— Belge —
67. Öte yandan derece mahkemelerinin çocuklarla ilgili koruma tedbirlerinin değerlendirilmesinde aile hayatı kapsamındaki ilişkilerin sürdürülebilir ve etkili olmasını temin edecek şekilde hareket etmesi zaruridir. Bu kapsamda -özellikle müdahalenin ölçülülüğü noktasında- derece mahkemelerinin takdir yetkilerini makul ve sağduyulu bir şekilde kullanıp kullanmadıkları hususunu değerlendirme durumunda olan AİHM, bu bağlamda müdahaleyi haklı göstermek için öne sürülen gerekçelerin ilgili ve yeterli olup olmadığını incelemek durumundadır (Bronda/İtalya, B. No: 22430/93, 9/06/1998, § 59; Hokkanen/Finlandiya, B. No: 19823/92,23/09/1994, § 55).

V. İNCELEME VE GEREKÇE

68. Mahkemenin 22/11/2017 tarihinde yapmış olduğu toplantıda başvuru incelenip gereği düşünüldü:

A. Kişinin Maddi ve Manevi Varlığının Korunması ile Özel Hayata ve Aile Hayatına Saygı Hakkının İhlal Edildiğine İlişkin İddia

1. Başvurucunun İddiaları ve Bakanlık Görüşü

69. i. Başvurucu, şahsi ilişki tesisi kararı verilmeden önce İstanbul 1. Aile Mahkemesinin 6/6/2013 tarihli kararı ile şiddet nedeniyle eşinin kendisine ve velayeti kendisinde olan müşterek çocuklara yaklaşmaması husunda koruma kararı verdiğini, eşinin kendisine ve çocuklara karşı şiddet uyguladığını, eşinin 27/2/2011 tarihinde çocuğu F.L.yi kaçırmaya çalıştığını ve annesini de darbettiğini, bu sebeple 44. Asliye Ceza Mahkemesinin 2011/171 Esas sayılı dosyasında hapis cezası aldığını, çocukların babalarından korktuğunu belirtmiştir. Başvurucu; İstanbul 17. Aile Mahkemesinin 2013/202 Değişik İş sayılı dosyasında, ceza davalarını ve uzaklaştırma kararını gözönüne almadan ve kendisini dinlemeden şahsi ilişki tesisine karar verdiğini, İstanbul 17. Aile Mahkemesininduruşma gününü bildirir tebligatının kendisine gelmediğini, bu nedenle duruşmada kendisini savunamadığını belirterek Anayasa'nın 20. maddesinde tanımlanan özel hayata ve aile hayatına saygı hakkı ve 41. maddesinde tanımlanan ailenin korunması ve çocuk haklarının ihlal edildiğini ileri sürmüştür. Başvurucu, kimliğinin kamuya açık belgelerde gizli tutulması ve İstanbul 17. Aile Mahkemesinin 2013/202 Değişik İş sayılı dosyasında verilen şahsi ilişki kurulmasına dair tedbir kararının kaldırılarak yeniden yargılama yapılması talebinde bulunmuştur.

— Sağlanan Veriler —

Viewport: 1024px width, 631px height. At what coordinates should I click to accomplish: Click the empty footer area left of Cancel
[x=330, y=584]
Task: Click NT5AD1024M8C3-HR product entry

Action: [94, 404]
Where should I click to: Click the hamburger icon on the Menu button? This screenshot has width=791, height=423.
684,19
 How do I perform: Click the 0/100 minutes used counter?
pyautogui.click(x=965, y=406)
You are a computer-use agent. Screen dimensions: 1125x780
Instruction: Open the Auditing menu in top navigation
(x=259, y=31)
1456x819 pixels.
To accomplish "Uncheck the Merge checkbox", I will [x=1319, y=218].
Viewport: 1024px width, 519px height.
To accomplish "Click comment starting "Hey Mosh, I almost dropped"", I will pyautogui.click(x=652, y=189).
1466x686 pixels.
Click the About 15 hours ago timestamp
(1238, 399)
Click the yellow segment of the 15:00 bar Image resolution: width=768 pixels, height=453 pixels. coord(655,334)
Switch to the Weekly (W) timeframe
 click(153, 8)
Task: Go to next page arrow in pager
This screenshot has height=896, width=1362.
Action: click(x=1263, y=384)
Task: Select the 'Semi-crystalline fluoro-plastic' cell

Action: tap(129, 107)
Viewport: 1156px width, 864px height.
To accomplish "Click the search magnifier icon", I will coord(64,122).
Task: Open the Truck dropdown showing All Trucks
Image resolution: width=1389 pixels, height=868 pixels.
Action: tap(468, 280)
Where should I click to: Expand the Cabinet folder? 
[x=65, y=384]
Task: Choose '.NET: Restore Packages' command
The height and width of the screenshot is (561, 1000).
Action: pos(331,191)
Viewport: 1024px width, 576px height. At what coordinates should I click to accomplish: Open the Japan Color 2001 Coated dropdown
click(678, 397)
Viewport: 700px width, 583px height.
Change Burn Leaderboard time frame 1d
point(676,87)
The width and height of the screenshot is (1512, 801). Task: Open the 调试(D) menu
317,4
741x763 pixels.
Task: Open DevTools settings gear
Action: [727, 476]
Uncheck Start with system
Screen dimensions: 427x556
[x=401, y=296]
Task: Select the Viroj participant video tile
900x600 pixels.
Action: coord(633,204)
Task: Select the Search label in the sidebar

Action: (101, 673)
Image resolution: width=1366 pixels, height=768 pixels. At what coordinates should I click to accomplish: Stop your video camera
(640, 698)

— Alıştırma 1 —
Kayıtlarda "Task: Open the Truck" satırından "Action: pos(331,191)" satırına kadar uzanan kısmı, iki uç satır da dahil olmak üzere, "Cabinet" ifadesini "Archive" ile değiştirerek güncelleyiniz. Geri kalan her şeyi olduğu gibi bırakınız.
— Alıştırma 2 —
Aile hayatına saygı hakkına ilişkin belgeyi kaldığı yerden devam ettiriniz.

— Cevap 1 —
Task: Open the Truck dropdown showing All Trucks
Image resolution: width=1389 pixels, height=868 pixels.
Action: tap(468, 280)
Where should I click to: Expand the Archive folder? 
[x=65, y=384]
Task: Choose '.NET: Restore Packages' command
The height and width of the screenshot is (561, 1000).
Action: pos(331,191)

— Cevap 2 —
ii. Başvurucu ayrıca İstanbul 17. Aile Mahkemesinin 2013/202 Değişik İş sayılı kararı üzerine icra görevlilerince çocuk teslimi için kendisi yokken evine gelindiğini, çilingir marifetiyle evine girildiğini, tüm dolaplarının ve özel eşyasının aranmış olduğunu, kapı anahtarı değiştirildiği için ve hafta sonuna denk gelmesi yüzünden icra dairesine gidip yeni anahtarı alamadığından iki gün evine giremediğini belirterek Anayasa'nın 21. maddesinde düzenlenen konut dokunulmazlığı hakkının ihlal edildiğini ileri sürmüştür.

70. Bakanlık görüşünde başvurucunun İstanbul 17. Aile Mahkemesi dosyasında duruşma gününü bildirir tebligatın kendisine gelmediği, bu nedenle duruşmada kendisini savunamadığı şeklindeki iddiası adil yargılanma hakkı çerçevesinde değerlendirilmiştir. Bu iddia ile ilgili olarak Anayasa Mahkemesi ve AİHM kararlarında belirtilen genel ilkelere yer verilmiş, tebligatın 7201 sayılı Kanun'un 21. maddesine uygun şekilde yapılmış olduğu bildirilmiştir. Başvurucunun özel hayata ve aile hayatına saygı hakkının ihlal edildiği yönündeki iddiaları bakımından ise devletlerin çocuğun anne ve babayla ilişki kurmasını sağlayacak şekilde pozitif yükümlülükleri olduğu, başvurucunun eşinin başvurucuya karşı işlediği eylemlerden dolayı kamu davalarının açılmış olduğu, başvurucunun eşinin çocuklarına karşı cezai yaptırım gerektiren eylemlerden dolayı kamu davası açıldığına dair bir husus tespit edilemediği bildirilmiştir.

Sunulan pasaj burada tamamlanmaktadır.